日刊ゲンダイDIGITAL / 2024年11月28日 9時26分

勘三郎さんの夢が結ばれた勘九郎さんの「俊寛」 勘太郎を襲名した七緒八くんの成長に感動(ラサール石井/タレント)

18代目中村勘三郎(左)と6代目中村勘九郎(C)日刊ゲンダイ

【ラサール石井 東憤西笑】#232

 盟友であった中村勘三郎さんが亡くなって今年で十三回忌。

 追善の興行が各地で行われている。そのひとつが三島村歌舞伎「俊寛」で、先日NHKで放送された。

 平清盛討伐の謀略のため鹿ケ谷に集った罪で鬼界ケ島に流罪となった俊寛と康頼、成経の3人が、ボロボロの姿になりながら、ひたすら赦免されて都に帰れる日を待っている。若き成経が海女の千鳥を妻にすることになり喜んでいると、そこに御赦免船がやって来る。しかし、妻の千鳥は乗せられないと言われ、俊寛は使いの侍を斬り、1人残って代わりに若き夫婦を船に乗せてやる。出て行く船を追い、悲壮な孤独感と共に涙ながらに「おーい、おい、おい」と叫ぶ俊寛。

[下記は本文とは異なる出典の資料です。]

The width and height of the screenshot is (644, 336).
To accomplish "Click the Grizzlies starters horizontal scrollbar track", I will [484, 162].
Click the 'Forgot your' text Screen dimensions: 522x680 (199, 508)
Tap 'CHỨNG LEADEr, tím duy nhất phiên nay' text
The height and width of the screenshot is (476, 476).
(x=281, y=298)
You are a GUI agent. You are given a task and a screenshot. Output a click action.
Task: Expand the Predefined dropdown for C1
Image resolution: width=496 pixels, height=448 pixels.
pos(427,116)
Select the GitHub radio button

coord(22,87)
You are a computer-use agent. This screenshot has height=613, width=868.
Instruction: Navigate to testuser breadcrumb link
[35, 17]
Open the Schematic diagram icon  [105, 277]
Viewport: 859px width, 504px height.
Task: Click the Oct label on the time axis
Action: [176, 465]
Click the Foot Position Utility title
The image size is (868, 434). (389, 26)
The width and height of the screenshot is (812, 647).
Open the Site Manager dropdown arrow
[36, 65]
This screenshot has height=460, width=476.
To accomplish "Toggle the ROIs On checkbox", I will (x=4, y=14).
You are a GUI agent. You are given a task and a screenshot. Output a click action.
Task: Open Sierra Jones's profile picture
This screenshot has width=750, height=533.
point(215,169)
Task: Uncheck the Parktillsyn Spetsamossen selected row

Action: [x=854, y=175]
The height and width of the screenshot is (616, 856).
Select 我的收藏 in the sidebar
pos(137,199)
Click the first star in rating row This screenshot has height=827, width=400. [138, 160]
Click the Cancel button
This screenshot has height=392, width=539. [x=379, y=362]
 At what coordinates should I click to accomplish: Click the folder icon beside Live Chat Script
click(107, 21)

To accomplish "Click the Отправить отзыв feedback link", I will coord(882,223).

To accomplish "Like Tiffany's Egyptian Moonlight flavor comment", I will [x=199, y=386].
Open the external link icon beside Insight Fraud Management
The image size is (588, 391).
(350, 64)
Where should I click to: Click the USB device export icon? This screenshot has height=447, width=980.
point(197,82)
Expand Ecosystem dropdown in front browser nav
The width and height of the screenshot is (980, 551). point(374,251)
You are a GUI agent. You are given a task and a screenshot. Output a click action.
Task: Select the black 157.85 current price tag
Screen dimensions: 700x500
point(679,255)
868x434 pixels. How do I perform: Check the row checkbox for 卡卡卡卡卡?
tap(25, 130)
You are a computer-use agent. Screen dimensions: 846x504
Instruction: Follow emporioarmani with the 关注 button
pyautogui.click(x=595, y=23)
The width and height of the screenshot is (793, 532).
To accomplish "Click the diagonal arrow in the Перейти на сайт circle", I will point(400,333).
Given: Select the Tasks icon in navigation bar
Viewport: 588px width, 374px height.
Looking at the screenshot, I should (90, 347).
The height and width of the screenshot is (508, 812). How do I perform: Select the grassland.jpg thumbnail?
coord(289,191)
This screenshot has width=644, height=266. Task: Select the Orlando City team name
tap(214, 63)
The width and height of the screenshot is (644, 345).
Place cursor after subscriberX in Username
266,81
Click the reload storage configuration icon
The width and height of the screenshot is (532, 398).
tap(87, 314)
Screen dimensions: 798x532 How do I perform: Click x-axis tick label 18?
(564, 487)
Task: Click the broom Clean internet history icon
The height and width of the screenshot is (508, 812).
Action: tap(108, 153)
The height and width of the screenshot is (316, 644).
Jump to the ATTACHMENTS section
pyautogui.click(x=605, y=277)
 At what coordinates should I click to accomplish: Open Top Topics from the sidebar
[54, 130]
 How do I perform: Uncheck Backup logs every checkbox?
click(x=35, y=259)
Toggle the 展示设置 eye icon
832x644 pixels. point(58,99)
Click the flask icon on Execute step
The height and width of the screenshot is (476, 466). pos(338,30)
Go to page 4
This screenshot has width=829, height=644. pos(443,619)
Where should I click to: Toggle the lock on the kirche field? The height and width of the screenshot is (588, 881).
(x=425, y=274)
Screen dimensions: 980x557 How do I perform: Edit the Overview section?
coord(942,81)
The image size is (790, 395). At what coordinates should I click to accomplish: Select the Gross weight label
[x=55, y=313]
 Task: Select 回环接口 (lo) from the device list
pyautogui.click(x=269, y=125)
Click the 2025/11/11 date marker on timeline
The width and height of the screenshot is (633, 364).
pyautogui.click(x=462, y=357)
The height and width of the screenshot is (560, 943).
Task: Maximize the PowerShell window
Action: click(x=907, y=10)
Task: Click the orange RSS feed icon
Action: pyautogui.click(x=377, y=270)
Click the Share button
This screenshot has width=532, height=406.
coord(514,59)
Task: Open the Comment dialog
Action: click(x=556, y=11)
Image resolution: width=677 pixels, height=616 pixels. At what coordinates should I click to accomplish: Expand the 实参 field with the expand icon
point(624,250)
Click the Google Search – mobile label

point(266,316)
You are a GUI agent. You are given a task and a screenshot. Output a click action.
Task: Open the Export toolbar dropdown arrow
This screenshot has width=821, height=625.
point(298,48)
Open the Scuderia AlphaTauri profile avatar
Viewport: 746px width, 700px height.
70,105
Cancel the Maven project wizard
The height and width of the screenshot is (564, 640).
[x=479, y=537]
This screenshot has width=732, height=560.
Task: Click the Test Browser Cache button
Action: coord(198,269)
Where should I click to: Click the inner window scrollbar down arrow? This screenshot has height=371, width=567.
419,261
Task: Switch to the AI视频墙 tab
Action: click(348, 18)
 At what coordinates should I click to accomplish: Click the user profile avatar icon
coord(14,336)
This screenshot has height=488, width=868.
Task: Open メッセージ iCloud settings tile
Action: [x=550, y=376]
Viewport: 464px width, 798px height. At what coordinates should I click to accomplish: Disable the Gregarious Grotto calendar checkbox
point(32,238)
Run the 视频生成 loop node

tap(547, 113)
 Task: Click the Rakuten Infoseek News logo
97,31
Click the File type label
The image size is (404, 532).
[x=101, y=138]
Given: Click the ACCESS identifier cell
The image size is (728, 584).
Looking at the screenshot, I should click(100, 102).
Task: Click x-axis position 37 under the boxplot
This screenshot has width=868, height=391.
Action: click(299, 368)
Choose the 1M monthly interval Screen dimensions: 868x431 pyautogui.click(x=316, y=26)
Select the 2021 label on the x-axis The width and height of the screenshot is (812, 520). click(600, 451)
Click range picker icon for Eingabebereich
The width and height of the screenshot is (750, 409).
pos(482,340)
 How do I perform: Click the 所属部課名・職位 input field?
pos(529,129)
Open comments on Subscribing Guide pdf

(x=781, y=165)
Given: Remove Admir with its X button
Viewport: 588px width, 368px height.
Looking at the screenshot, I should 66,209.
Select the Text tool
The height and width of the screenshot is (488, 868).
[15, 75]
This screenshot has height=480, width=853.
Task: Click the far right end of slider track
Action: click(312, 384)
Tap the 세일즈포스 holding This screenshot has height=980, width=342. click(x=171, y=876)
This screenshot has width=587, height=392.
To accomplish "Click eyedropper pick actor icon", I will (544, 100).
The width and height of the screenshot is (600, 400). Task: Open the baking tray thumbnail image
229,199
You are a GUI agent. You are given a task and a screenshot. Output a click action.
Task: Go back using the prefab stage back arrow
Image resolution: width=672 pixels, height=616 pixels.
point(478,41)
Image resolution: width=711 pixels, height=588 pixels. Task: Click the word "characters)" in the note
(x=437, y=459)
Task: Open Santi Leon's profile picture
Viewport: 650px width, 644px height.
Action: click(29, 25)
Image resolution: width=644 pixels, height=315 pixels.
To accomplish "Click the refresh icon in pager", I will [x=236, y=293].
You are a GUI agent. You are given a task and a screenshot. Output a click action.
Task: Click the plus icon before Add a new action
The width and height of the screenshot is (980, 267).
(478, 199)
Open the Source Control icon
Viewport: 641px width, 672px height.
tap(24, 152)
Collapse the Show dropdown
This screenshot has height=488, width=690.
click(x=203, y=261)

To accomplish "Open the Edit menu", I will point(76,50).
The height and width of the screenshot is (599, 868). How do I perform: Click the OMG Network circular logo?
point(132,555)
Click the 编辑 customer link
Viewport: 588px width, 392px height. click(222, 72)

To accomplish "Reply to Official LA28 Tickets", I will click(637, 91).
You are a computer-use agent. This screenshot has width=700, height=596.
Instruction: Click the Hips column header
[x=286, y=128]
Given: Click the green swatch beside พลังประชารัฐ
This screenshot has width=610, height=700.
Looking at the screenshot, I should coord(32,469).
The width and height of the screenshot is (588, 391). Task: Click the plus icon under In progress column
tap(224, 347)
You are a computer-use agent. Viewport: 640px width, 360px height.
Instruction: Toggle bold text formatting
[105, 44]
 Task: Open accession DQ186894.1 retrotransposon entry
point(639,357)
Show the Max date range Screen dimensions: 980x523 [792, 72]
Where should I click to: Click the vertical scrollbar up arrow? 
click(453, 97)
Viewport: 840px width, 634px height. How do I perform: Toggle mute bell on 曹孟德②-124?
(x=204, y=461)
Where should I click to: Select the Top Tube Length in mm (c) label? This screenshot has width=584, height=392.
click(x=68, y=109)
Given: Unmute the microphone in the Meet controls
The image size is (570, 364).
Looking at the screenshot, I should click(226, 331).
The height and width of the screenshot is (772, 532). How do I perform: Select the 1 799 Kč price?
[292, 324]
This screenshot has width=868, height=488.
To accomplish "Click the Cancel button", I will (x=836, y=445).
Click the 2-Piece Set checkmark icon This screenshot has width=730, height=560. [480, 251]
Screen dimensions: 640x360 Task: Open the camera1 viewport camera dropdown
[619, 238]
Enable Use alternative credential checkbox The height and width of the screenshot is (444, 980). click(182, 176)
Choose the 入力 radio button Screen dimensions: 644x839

 この舞台となった鬼界ケ島は、鹿児島県の南西諸島にある硫黄島(第2次大戦の舞台となった硫黄島とは別の島)であるといわれ、島には海に向かって叫ぶ俊寛の銅像が立っている。

 この地を訪れた勘三郎さんが、「ぜひここで実際に演じたい」と発案し、前代未聞の本物の海と船を使った大野外劇が公演されることになった。

 このアイデアが生まれた情景は手に取るようにわかる。シーワールドのシャチのショーからコクーン歌舞伎「四谷怪談」をつくり、唐十郎氏の赤テントを見て自由に外に持っていける平成中村座をつくった。

 硫黄島に「行ってみたいねえ」となり、行けば「ここでやってみたいねえ」となる。それをそこで終わらせず、周りを自然に動かし実現させるのが勘三郎さんだ。40歳で初演し、亡くなる前の年の2011年に再演した。

 そして初演の時に14歳で出演した勘九郎さんが今年、その俊寛の大役を演じたのだ。悪天候で前日フェリーが動かず当日乗り込みで、通し稽古もないままに、しかも初役の俊寛を見事に演じ切った。まさに父親が乗り移ったような瞬間が何度もあった。

 そもそもこの興行は勘三郎さんが再演の時に、その年に生まれた勘九郎さんの長男七緒八くんが15歳、自分が70歳の時にまた演りたいと言っていた夢から始まった。

 1歳の頃にビデオで歌舞伎を見るのが大好きでテレビの前で見えを切る足の所作を真似していたあの七緒八くんが、勘太郎を襲名して「俊寛」で成経を演じ、まだ中1ながら堂々と長ゼリフをしゃべる姿には感動した。

 たった12年で、子も孫もこれだけ成長するものか。さぞや空から見ていた勘三郎さんもうれしく、そしてあの人のことだから自分が演りたくて悔しかったことだろう。